To be done -
Copy out every one of the entries below, line for line, without changing anything.

---------- Records to process ----------

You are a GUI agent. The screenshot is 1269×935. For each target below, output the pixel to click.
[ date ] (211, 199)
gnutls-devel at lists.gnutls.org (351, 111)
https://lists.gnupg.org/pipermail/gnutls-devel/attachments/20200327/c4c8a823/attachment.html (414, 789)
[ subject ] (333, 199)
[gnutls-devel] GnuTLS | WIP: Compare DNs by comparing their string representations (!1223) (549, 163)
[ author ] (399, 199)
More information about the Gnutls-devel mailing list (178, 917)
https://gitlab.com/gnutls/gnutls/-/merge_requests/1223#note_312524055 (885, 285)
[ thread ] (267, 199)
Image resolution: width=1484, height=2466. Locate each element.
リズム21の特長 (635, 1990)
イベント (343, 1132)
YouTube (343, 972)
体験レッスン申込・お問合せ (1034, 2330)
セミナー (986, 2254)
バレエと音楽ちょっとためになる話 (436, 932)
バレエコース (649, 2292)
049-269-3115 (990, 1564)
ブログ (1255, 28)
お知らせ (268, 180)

----------

Exercise solution -
You are a GUI agent. The screenshot is 1269×935. For each target below, output the pixel to click.
[ date ] (211, 199)
gnutls-devel at lists.gnutls.org (351, 111)
https://lists.gnupg.org/pipermail/gnutls-devel/attachments/20200327/c4c8a823/attachment.html (414, 789)
[ subject ] (333, 199)
[gnutls-devel] GnuTLS | WIP: Compare DNs by comparing their string representations (!1223) (549, 163)
[ author ] (399, 199)
More information about the Gnutls-devel mailing list (178, 917)
https://gitlab.com/gnutls/gnutls/-/merge_requests/1223#note_312524055 (885, 285)
[ thread ] (267, 199)
Image resolution: width=1484, height=2466. Locate each element.
リズム21の特長 (635, 1990)
イベント (343, 1132)
YouTube (343, 972)
体験レッスン申込・お問合せ (1034, 2330)
セミナー (986, 2254)
バレエと音楽ちょっとためになる話 (436, 932)
バレエコース (649, 2292)
049-269-3115 (990, 1564)
ブログ (1255, 28)
お知らせ (268, 180)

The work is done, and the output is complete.